Once perfected, the human gait is a marvel of physics, Lacquaniti says. Standing straight aligns all the leg and hip joints, reducing the torque around each hinge, which basically means less force is required to move human legs. The human walking motion isn’t a completely ideal pendulum (some energy is wasted), but adults have learned how best to exploit their alternately swinging legs, using the inertia of body motion to take the burden off leg and hip muscles.
There are disadvantages to walking on two legs — primarily a lack of balance — but the ability to amble and keep hands free for other tasks trumps instability issues.
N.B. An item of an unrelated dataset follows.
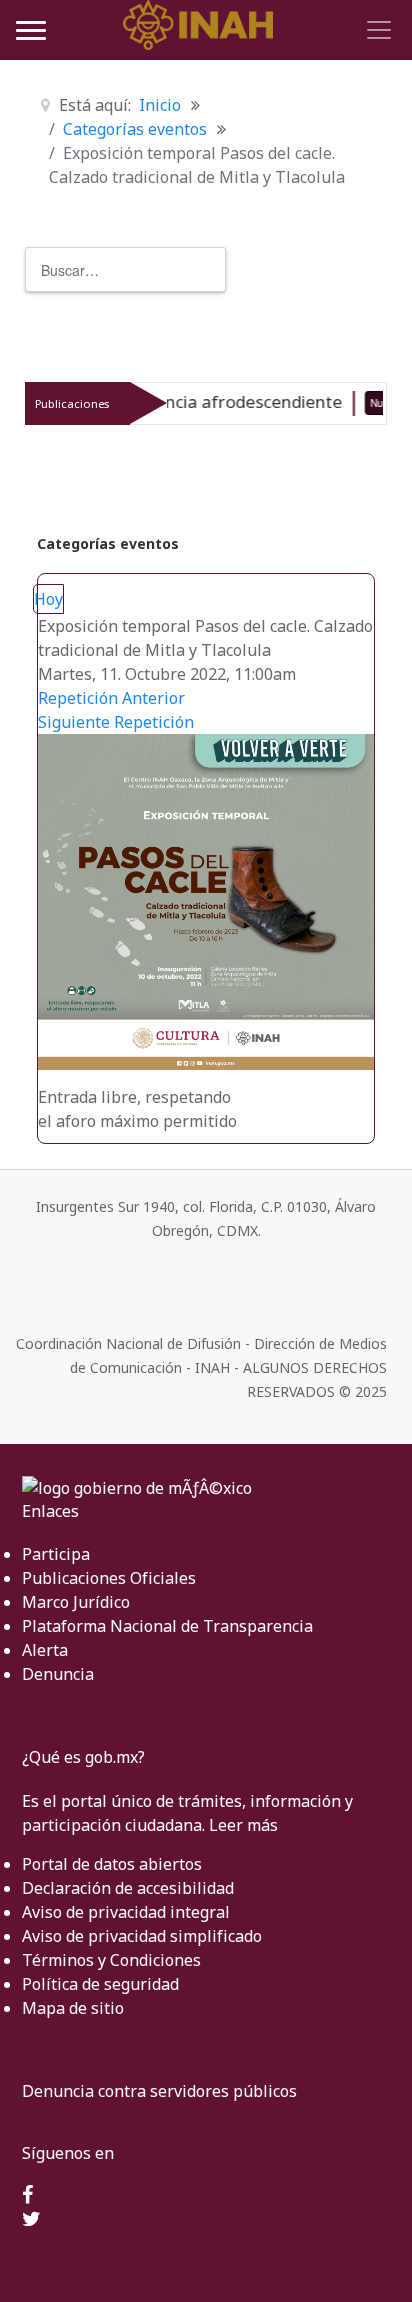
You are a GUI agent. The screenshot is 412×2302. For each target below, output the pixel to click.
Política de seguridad (100, 1984)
It’s possible that human locomotion evolved primarily to free hands for carrying tools, food and children, Lacquaniti says. As a result of such multitasking, humans now depend more on commands from the brain to coordinate locomotion.
Being more reliant on the brain’s commands may be a major reason why humans don’t regain motor function after a spinal injury the same way cats can — an unfortunate by-product of human locomotive evolution, suggests Lacquaniti. But the most important thing this study reveals is that the human walking style is simply an elaboration on a common plan of vertebrate locomotion, with central pattern generators as the shared foundation.
Continuing to study the nerve patterns that drive locomotion in other animals could be the key to getting patients with spinal cord damage or conditions like cerebral palsy walking again.